## Excerpt to read
============================================================

Subject: Re: RFC: Change SWI number base?
To: None <Richard.Earnshaw@arm.com>
From: David Laight <David.Laight@btinternet.com>
List: port-arm
Date: 01/09/2002 12:15:16
> > The 'pc' value when the 'bx pc' is done MUST be a multiple of 4.
> 
> > Apparantly (inspite of what the ARM ARM may have said) some cpus
> > don't ignore bit 1 of the pc when doing pc relative loads - so
> > find all your constants rotated by 16 bits :-)
> 
> Eh?  Can you cite examples?

The following has a 50% chance of success (on some cpus):

    .code16
    ...

============================================================

## Instruction a
Return every row of Block 1 word for word, leaving out the pictures.
The rows in Block 1 have no connection to the mailing list post.

============================================================

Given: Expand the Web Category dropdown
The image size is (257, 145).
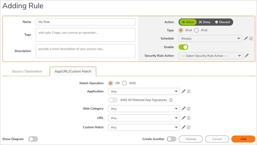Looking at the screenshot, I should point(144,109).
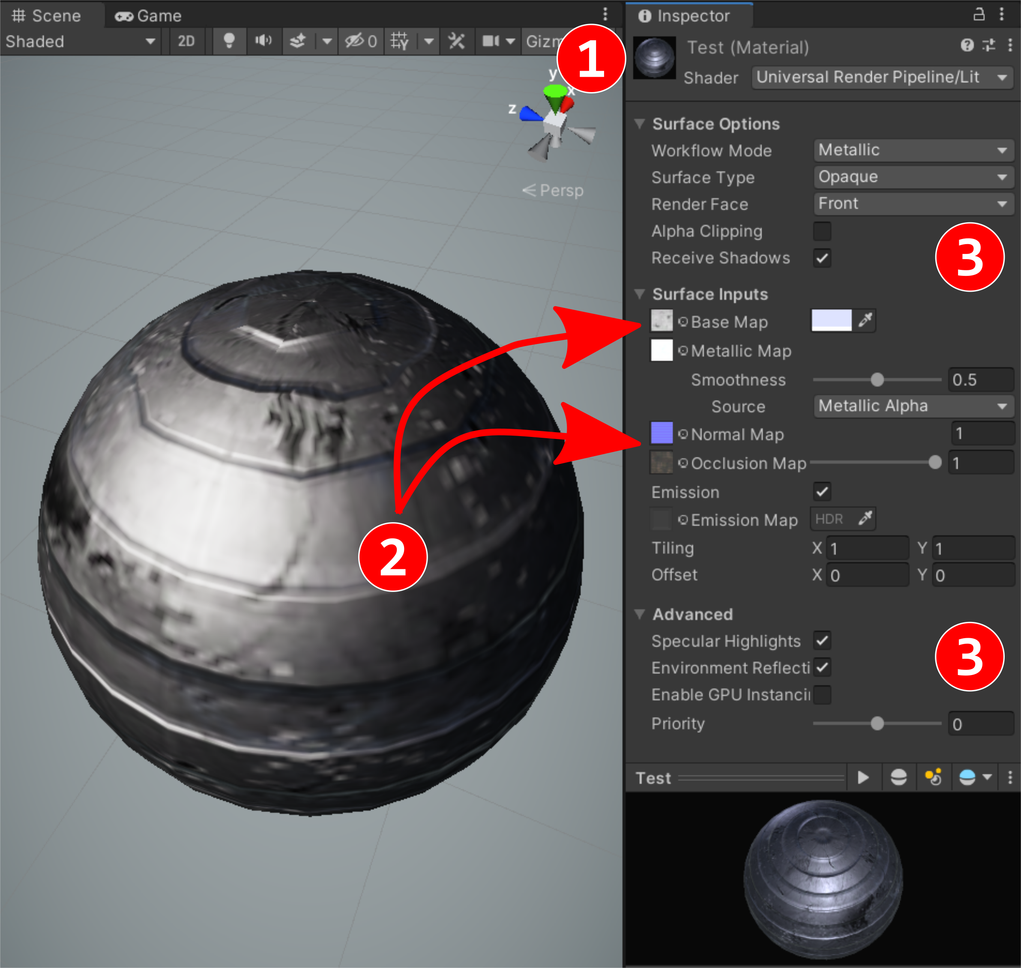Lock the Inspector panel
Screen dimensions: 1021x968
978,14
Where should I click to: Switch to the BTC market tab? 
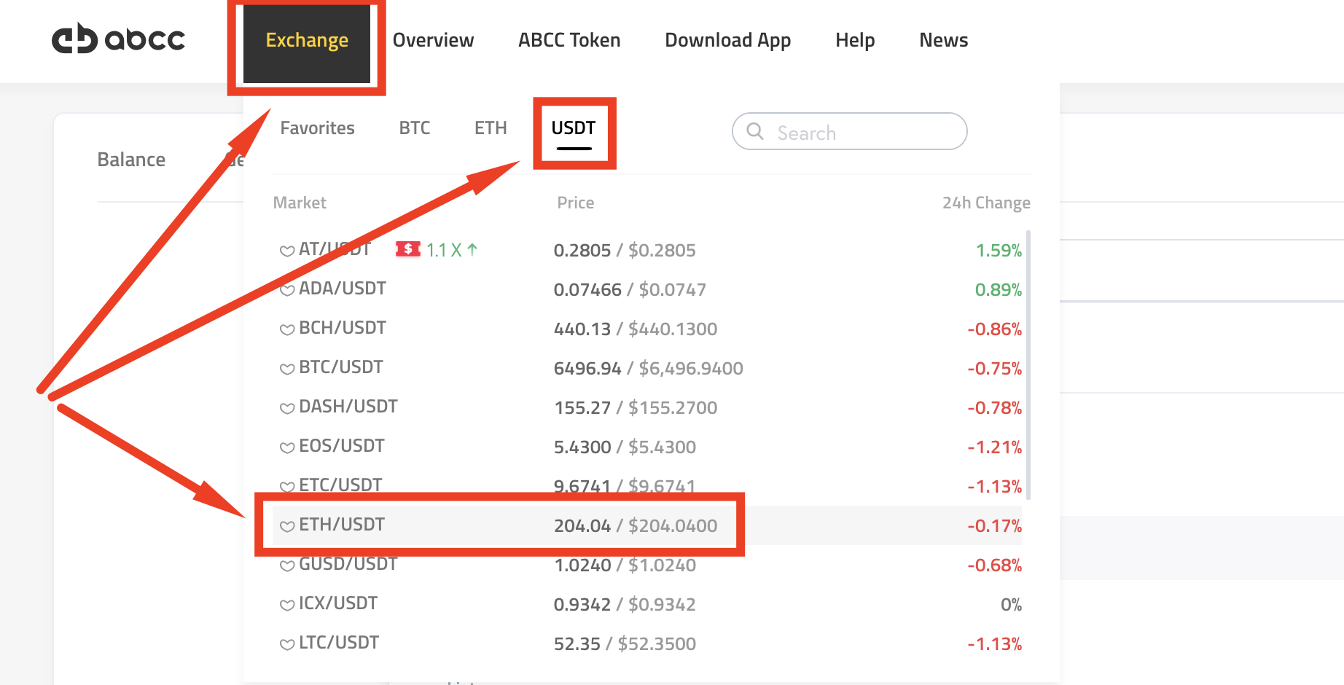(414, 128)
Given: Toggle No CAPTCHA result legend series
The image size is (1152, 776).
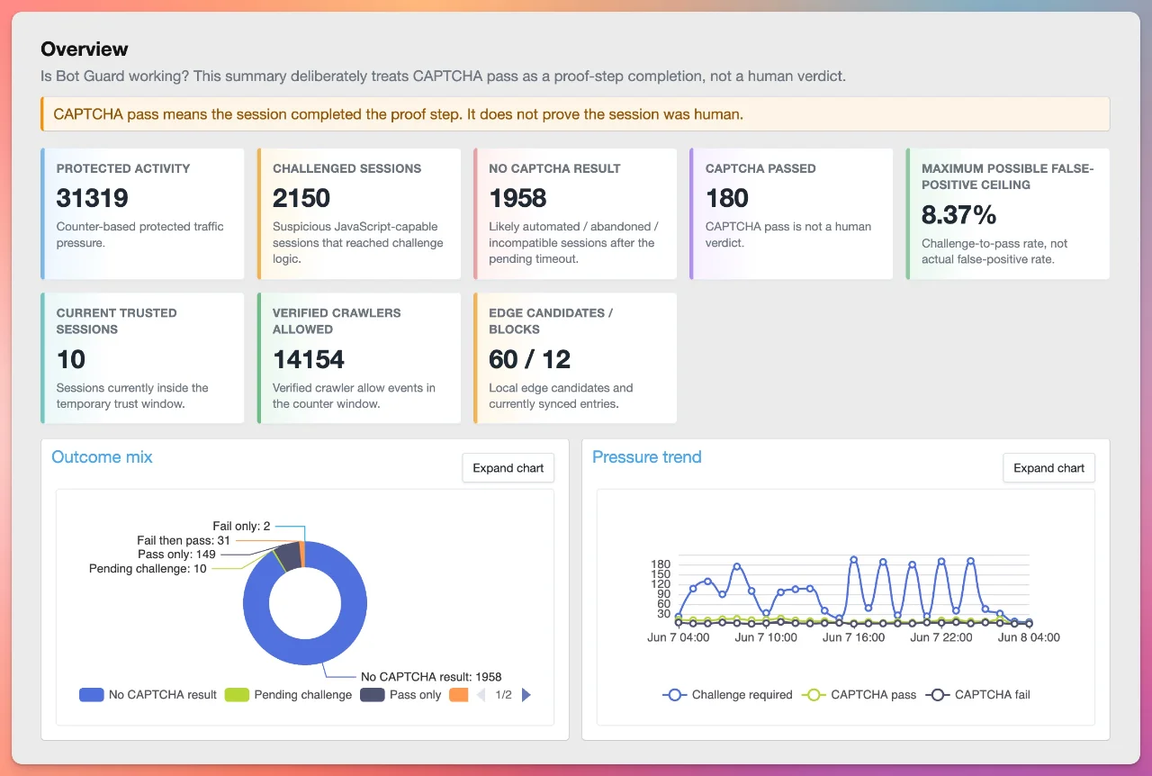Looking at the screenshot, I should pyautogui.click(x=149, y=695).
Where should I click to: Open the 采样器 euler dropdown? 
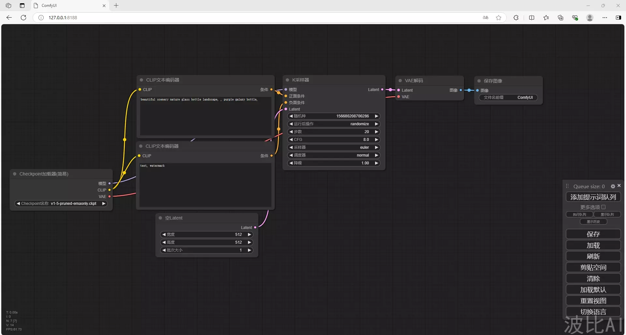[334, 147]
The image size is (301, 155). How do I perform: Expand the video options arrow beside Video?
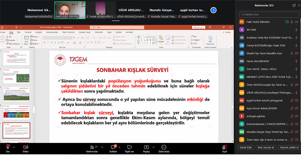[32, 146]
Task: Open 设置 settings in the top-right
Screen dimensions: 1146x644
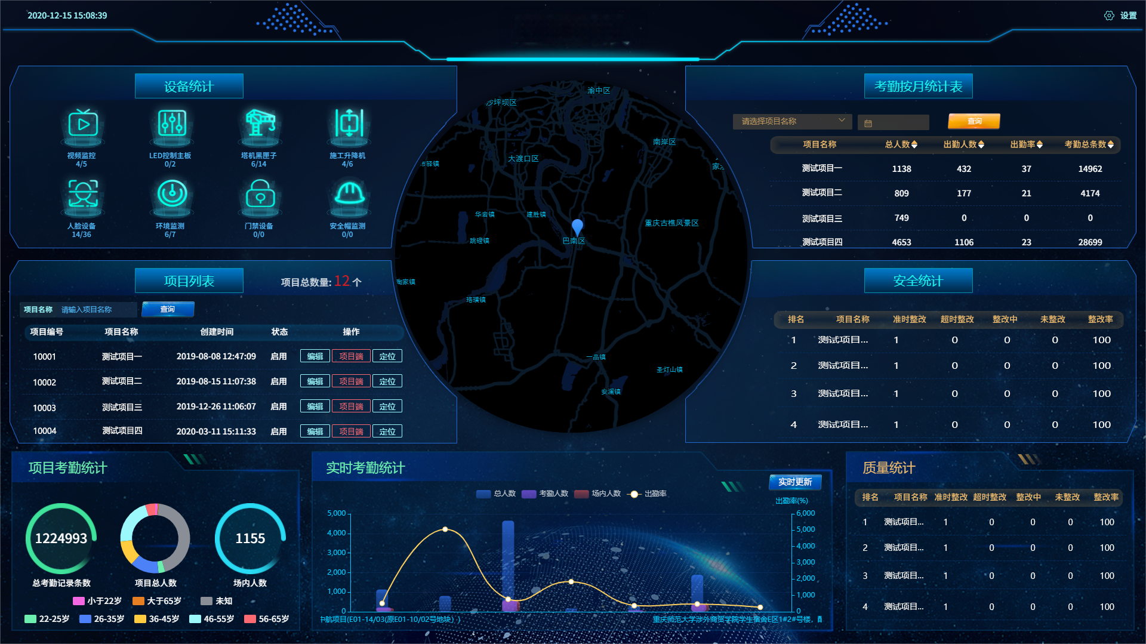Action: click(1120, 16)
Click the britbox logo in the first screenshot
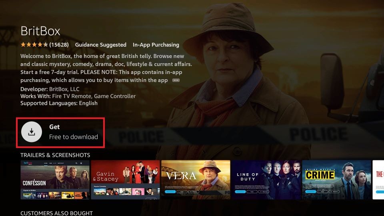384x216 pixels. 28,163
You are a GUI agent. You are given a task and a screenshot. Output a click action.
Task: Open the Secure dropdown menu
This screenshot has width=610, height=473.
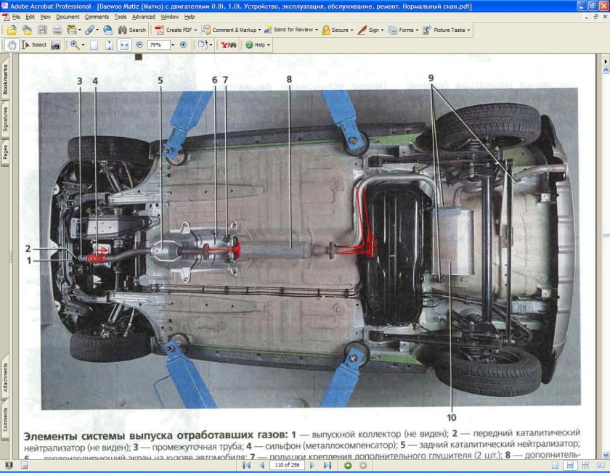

============================================================

## Instruction b
Answer these questions about the mailing list post, one line each:
(i) Which list was the post sent to?
(ii) When 'bx pc' is done, the 'pc' value must be a multiple of what number?
(iii) What chance of success does the following code have on some cpus?

## Correct result a
Given: Expand the Web Category dropdown
The image size is (257, 145).
Looking at the screenshot, I should point(144,109).
Lock the Inspector panel
Screen dimensions: 1021x968
978,14
Where should I click to: Switch to the BTC market tab? 
(414, 128)
Given: Toggle No CAPTCHA result legend series
The image size is (1152, 776).
Looking at the screenshot, I should pyautogui.click(x=149, y=695).
Where should I click to: Open the 采样器 euler dropdown? 
[334, 147]
The image size is (301, 155). How do I perform: Expand the video options arrow beside Video?
[32, 146]
Task: Open 设置 settings in the top-right
Screen dimensions: 1146x644
Action: click(1120, 16)
Click the britbox logo in the first screenshot
384x216 pixels. 28,163
You are a GUI agent. You are given a task and a screenshot. Output a click action.
Task: Open the Secure dropdown menu
This screenshot has width=610, height=473.

## Correct result b
(i) port-arm
(ii) 4
(iii) 50%